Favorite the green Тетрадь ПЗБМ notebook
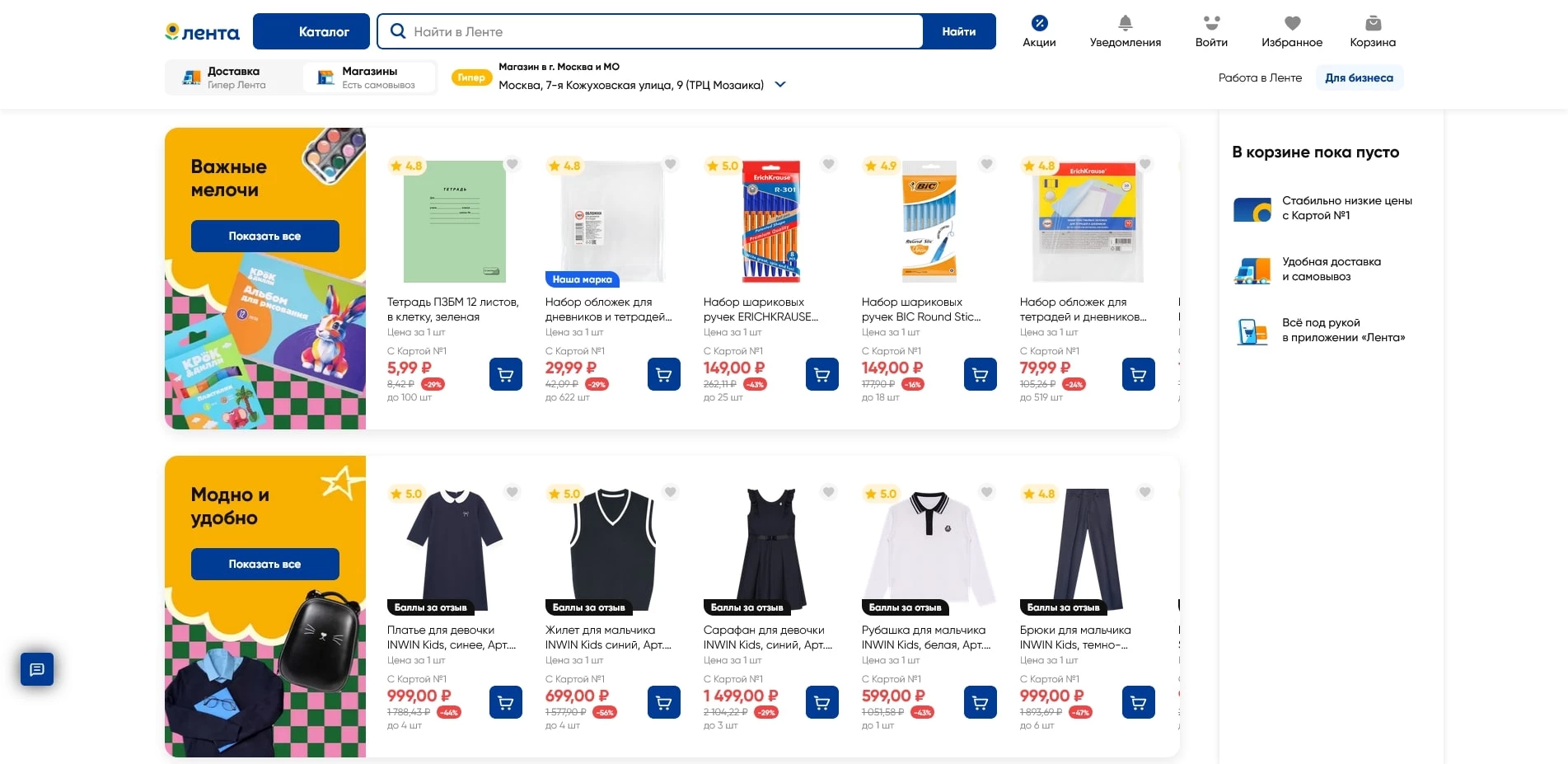[513, 164]
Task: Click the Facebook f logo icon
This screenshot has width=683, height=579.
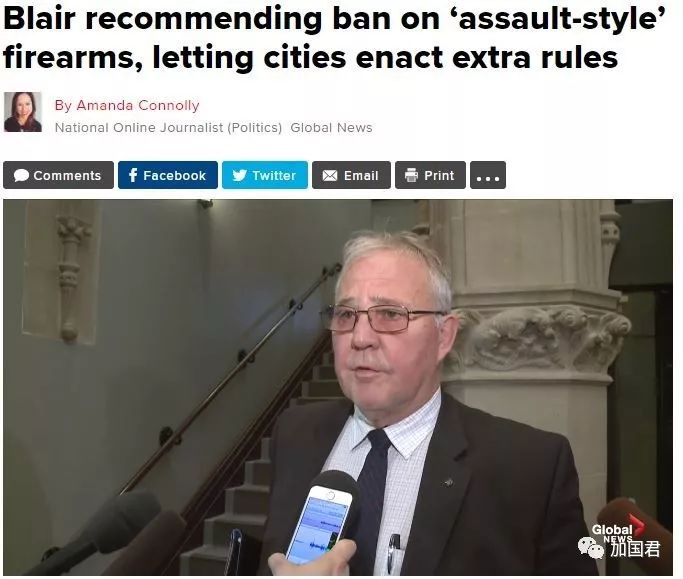Action: click(x=133, y=175)
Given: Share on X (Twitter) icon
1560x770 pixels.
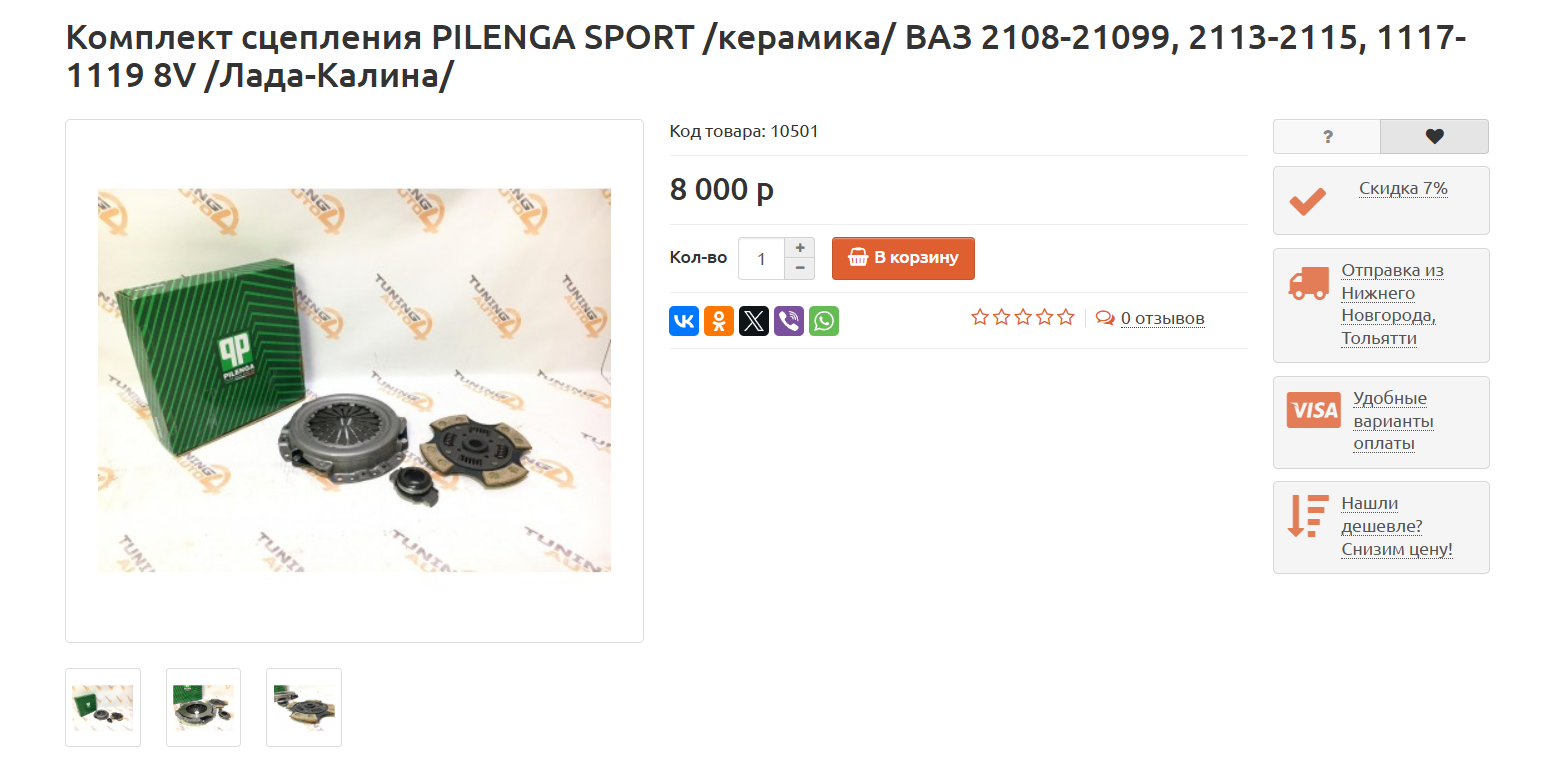Looking at the screenshot, I should coord(754,321).
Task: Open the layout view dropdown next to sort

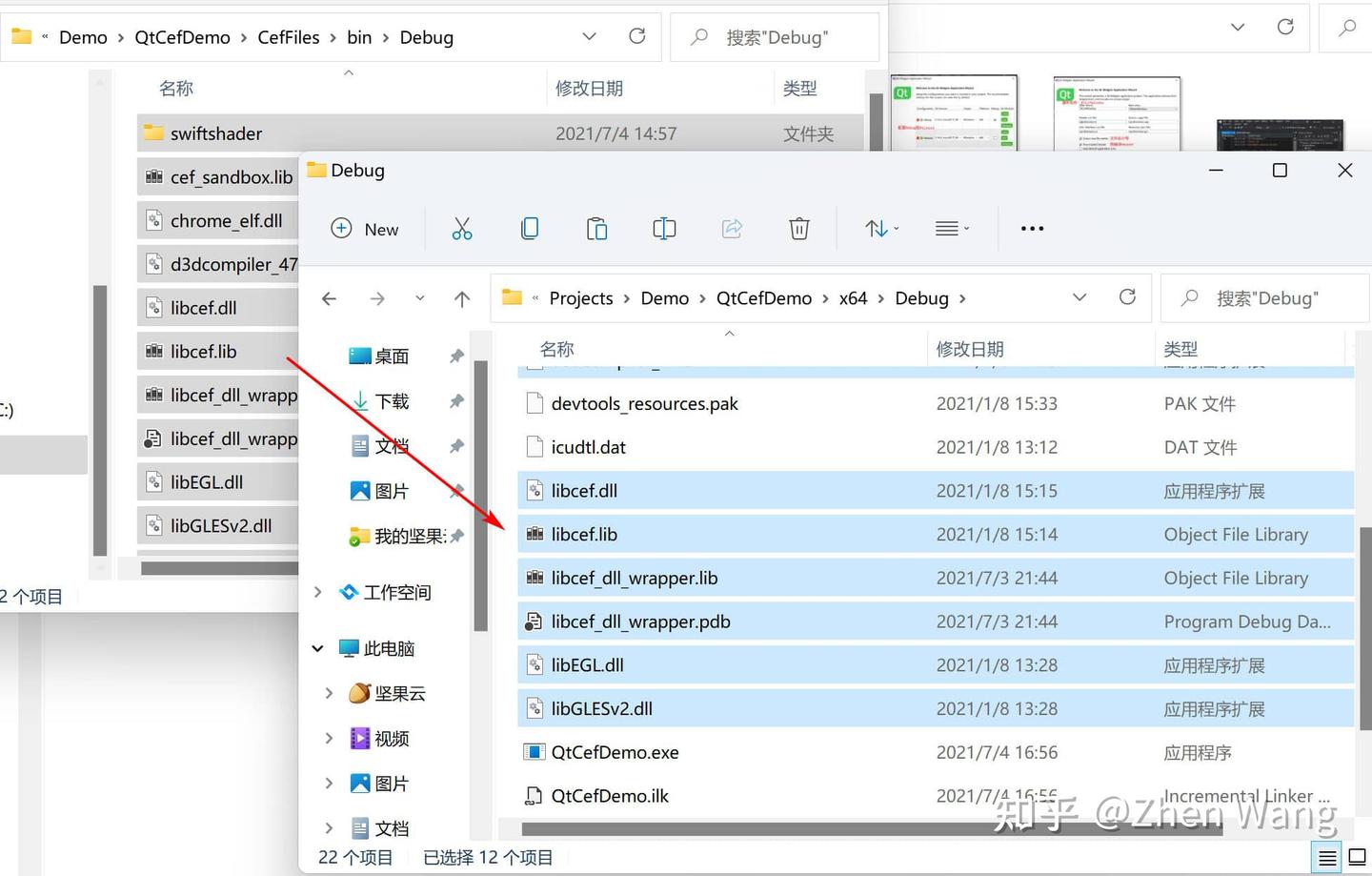Action: tap(951, 228)
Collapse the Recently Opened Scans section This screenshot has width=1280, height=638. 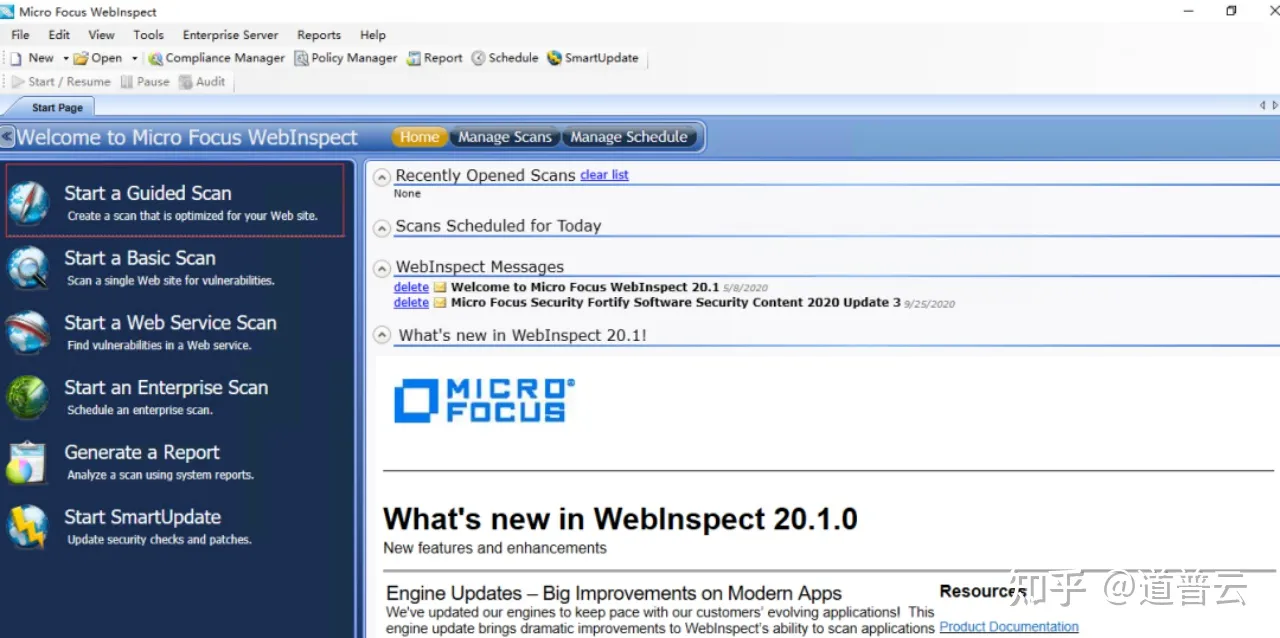381,176
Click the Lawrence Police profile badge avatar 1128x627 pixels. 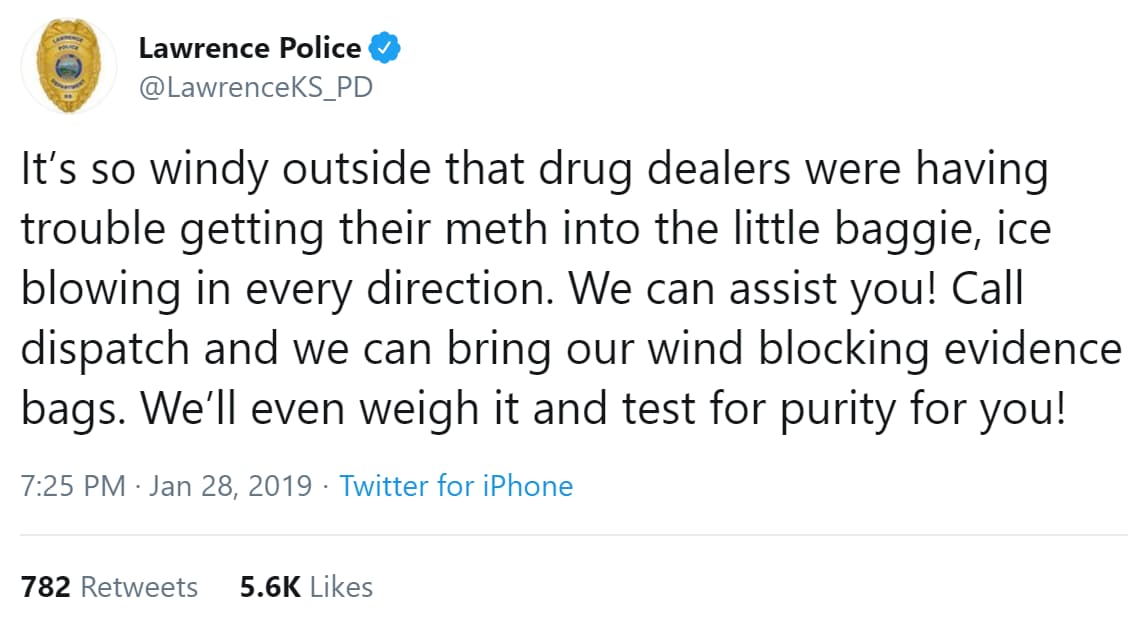point(68,63)
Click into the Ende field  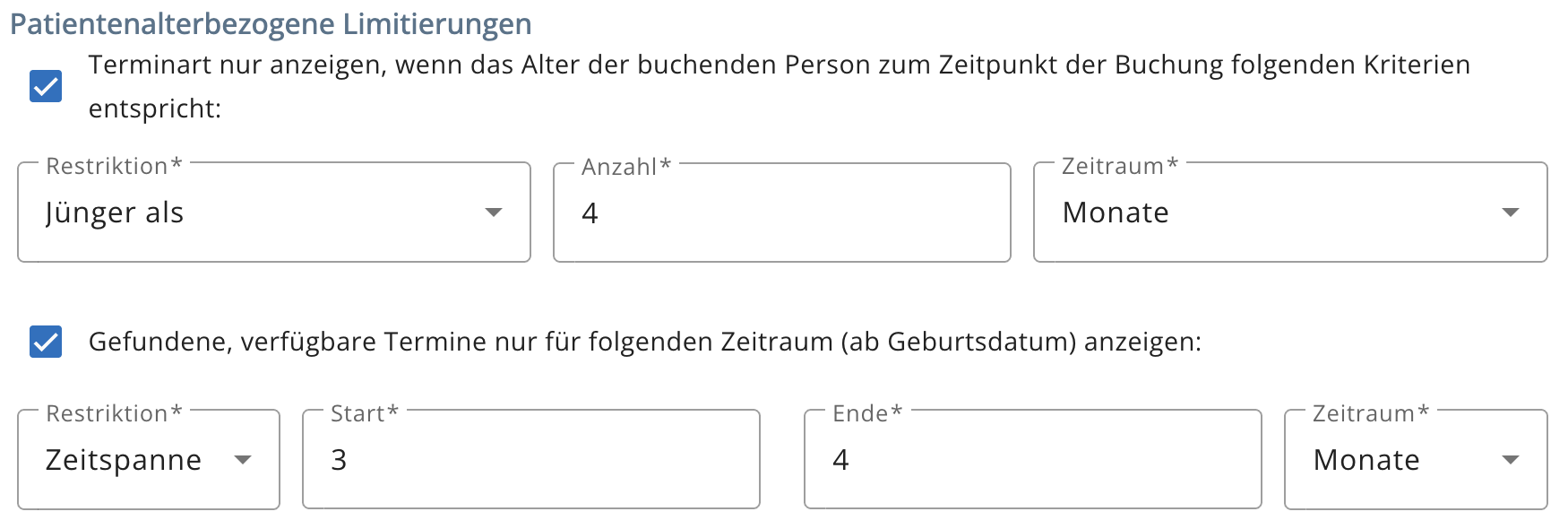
▬▬▬▬▬▬▬▬▬▬
-- What is required --
Across the material above, how many lines contain the string "icon"? The reply should be that number alone.

-- Response --
2